> **Exercise instructions**: Strip out the pictures and transcribe the records that follow exactly.

*** Opening Given information ***

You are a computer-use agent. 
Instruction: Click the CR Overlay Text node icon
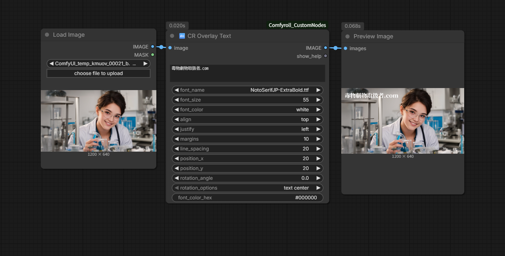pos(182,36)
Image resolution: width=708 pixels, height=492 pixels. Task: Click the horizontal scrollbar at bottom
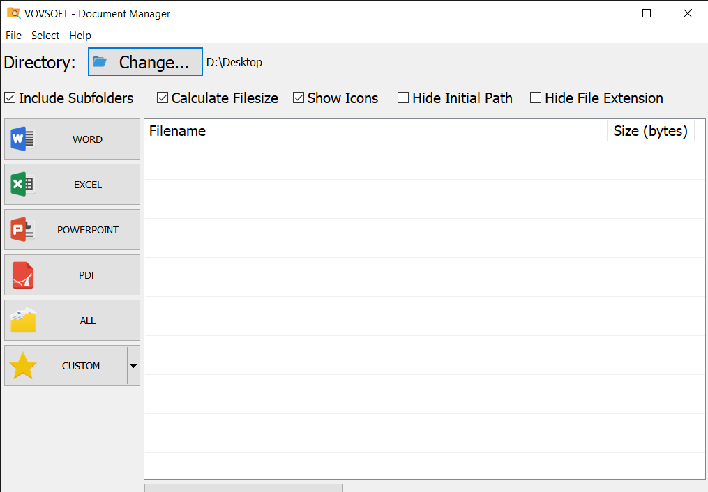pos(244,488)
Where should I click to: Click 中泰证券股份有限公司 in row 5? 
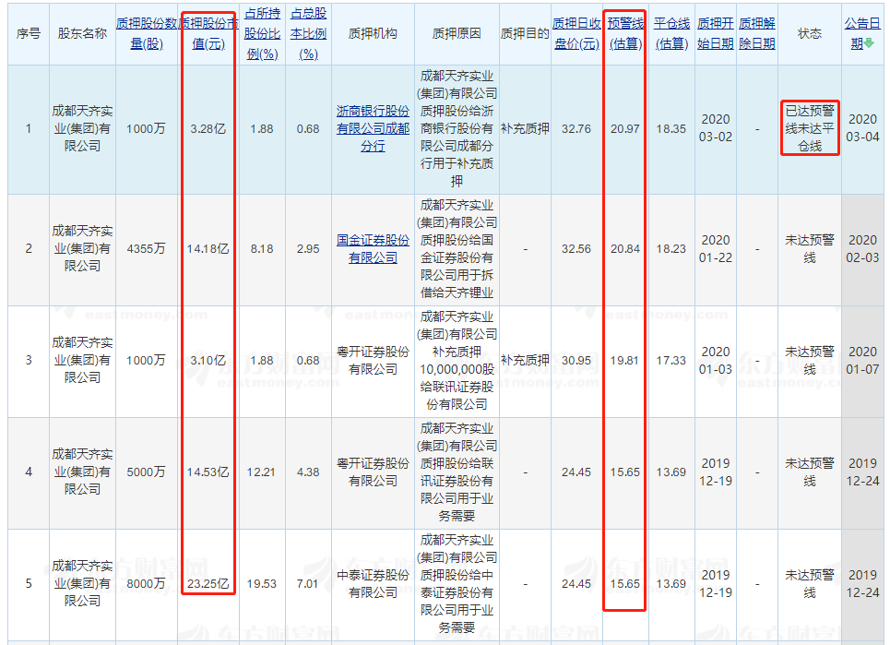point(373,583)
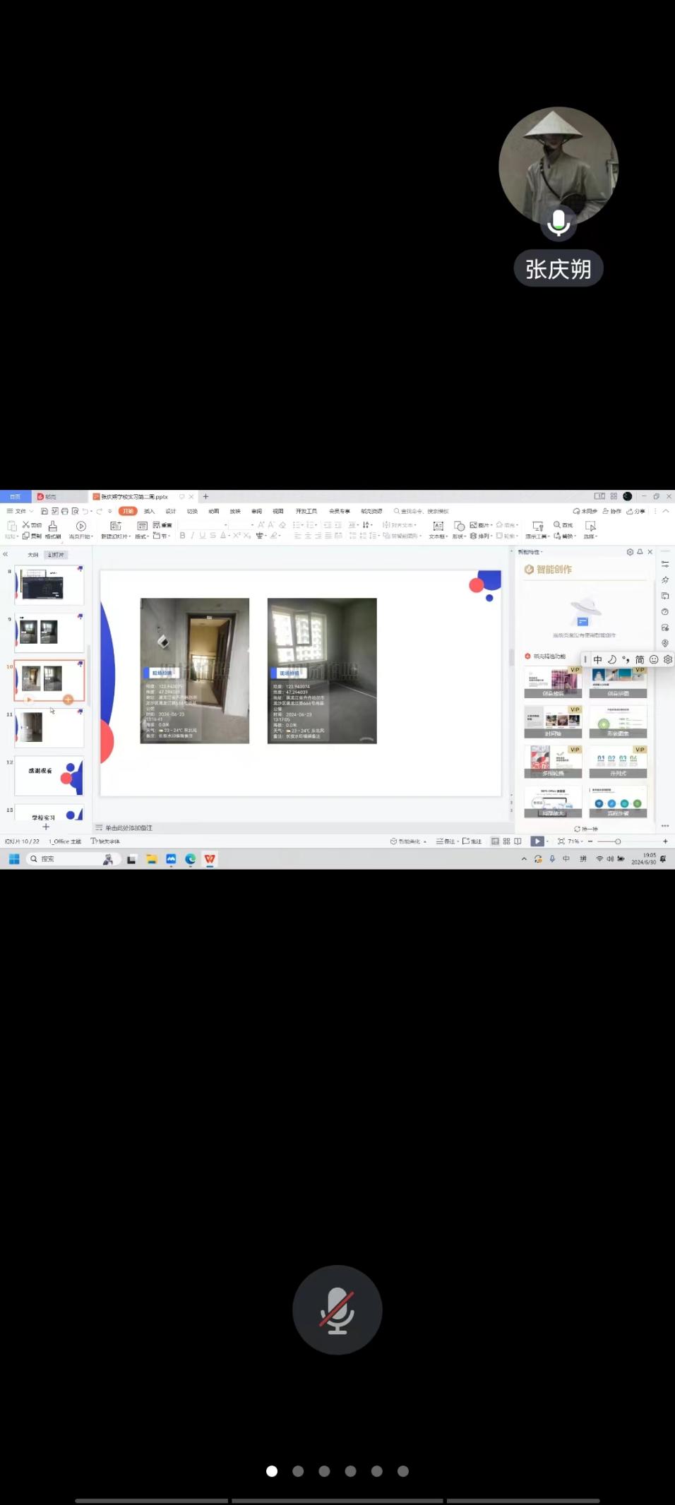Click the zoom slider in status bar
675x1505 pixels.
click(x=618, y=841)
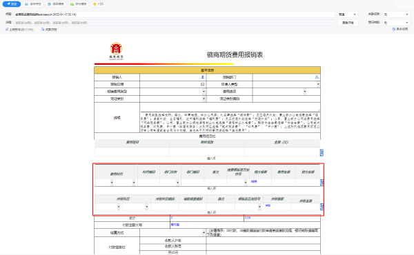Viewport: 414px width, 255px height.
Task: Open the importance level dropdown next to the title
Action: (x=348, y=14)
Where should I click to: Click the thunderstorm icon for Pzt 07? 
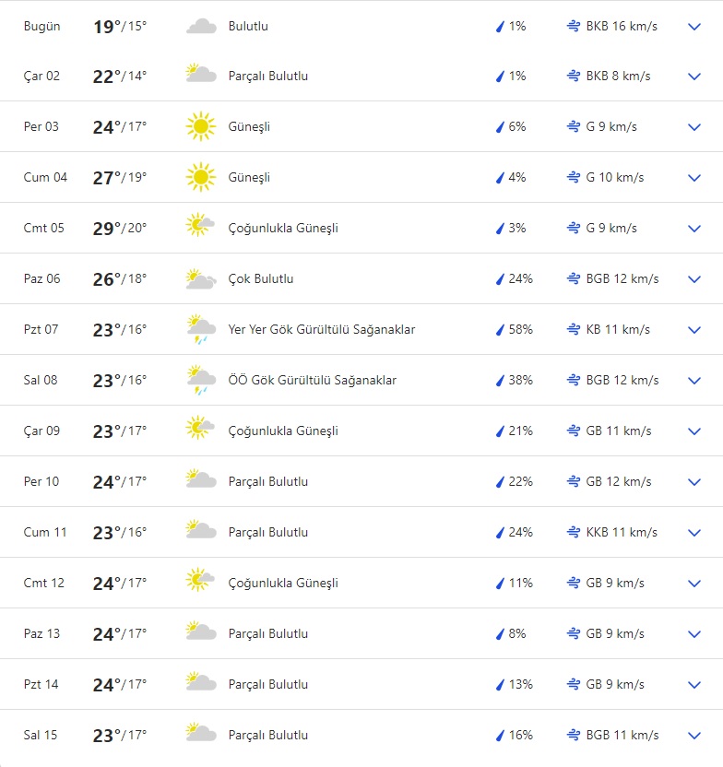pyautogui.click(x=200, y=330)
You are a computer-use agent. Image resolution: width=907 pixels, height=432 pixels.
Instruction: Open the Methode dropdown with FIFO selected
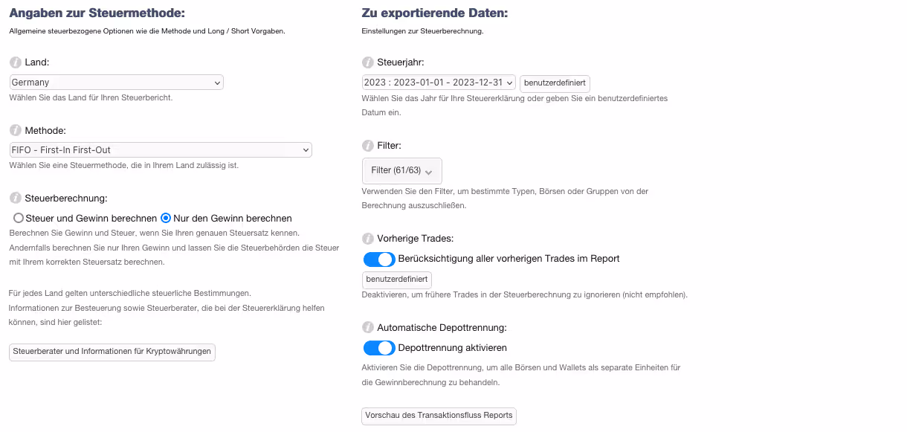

*** Closing Given information ***

> **Task solution**:
You are a computer-use agent. 
Instruction: Click the CR Overlay Text node icon
pos(182,36)
Image resolution: width=708 pixels, height=492 pixels. Task: Click the horizontal scrollbar at bottom
pos(244,488)
Where should I click to: Click 中泰证券股份有限公司 in row 5? 
point(373,583)
Click the zoom slider in status bar
675x1505 pixels.
click(x=618, y=841)
Viewport: 414px width, 255px height.
Task: Open the importance level dropdown next to the title
Action: (x=348, y=14)
Where should I click to: Click the thunderstorm icon for Pzt 07? 
pyautogui.click(x=200, y=330)
You are a computer-use agent. Image resolution: width=907 pixels, height=432 pixels.
Instruction: Open the Methode dropdown with FIFO selected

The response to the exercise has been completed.